Tampak dibagian teras rumah, ada semacam “tempat tidur” yang masih kokoh dengan kesederhanaannya. Paman (kakak ibu) yang sekarang menempati rumah sederhana ini, tampak menyambut kedatangan keluarga dengan hangat, paman tampak baru dating dari sawah, tangannya penuh lumpur.
Mushalla (tempat shalat), yang berada di ujung halaman rumah, masih tetap seperti dulu, hanya beberapa bagian bangunannya sudah direnovasi. “kentongan” pengingat shalat yang sudah “tua” masih digunakan.
Hidangan tak seberapa, cukup teh hangat (yang tak begitu keliatan the, karena mungkin kehbisan teh). Seperti biasa, tamu yang dating sudah pasti diberi hidangan makanan. Lauk pauk seadanya, bahkan “ikan” yang dimasak terasa asin, mungkin karena bumbunya yang sangat sederhana.
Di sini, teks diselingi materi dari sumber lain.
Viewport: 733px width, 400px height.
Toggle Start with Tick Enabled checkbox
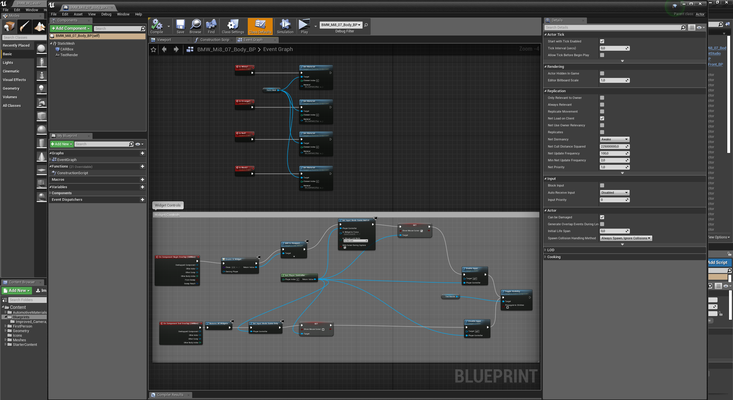(601, 41)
Batinku berkata “SEDERHANA”, itulah kesimpulan yang terbesit dalam hati. Sederhana dalam penampilan, santun, sangat menghargai dan menghormati tamu.
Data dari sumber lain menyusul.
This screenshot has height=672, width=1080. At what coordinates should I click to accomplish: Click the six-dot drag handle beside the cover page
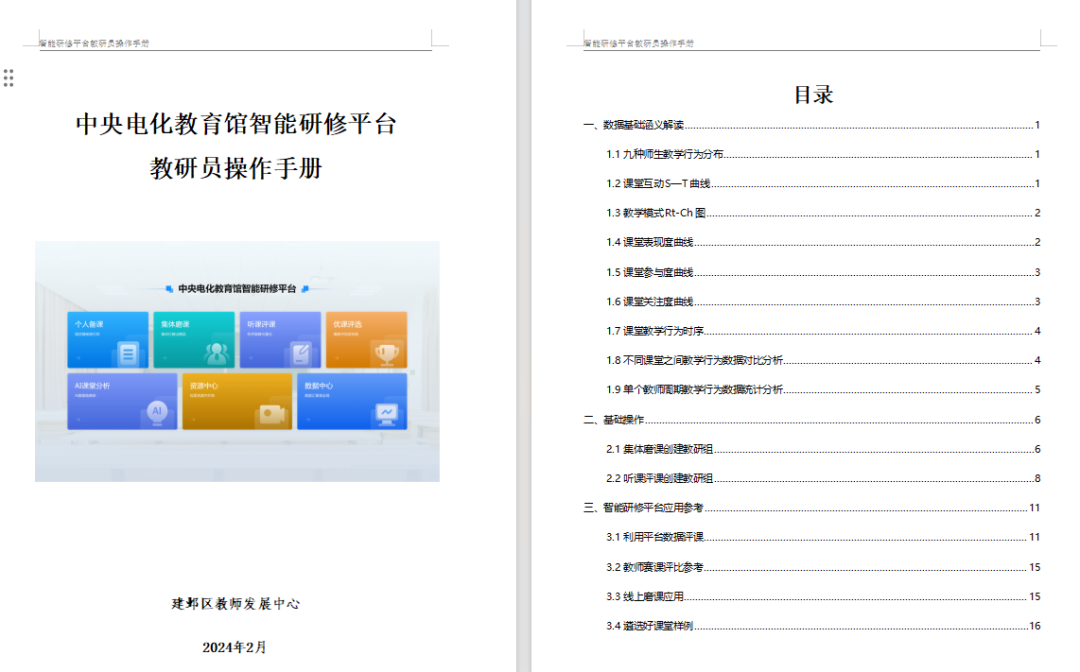coord(9,78)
Teringat sebuah kata bijak “KAYA bukanlah di ukur dengan MATERI, akan tetapi KETENANGAN JIWA”. Artinya, walaupun materi banyak, akan tetapi “JIWA” kering, susah, gundah, bahkan muram maka ini termasuk miskin.
2 komentar:
menyentuh sekali
kesederhanaan adalah pilihan
sederhana bukan berarti melarat
setuju kang, sederhana itu indah
salam sukses..
sedj
Sederhana ... adalah pilihan, sama seperti kemewahan.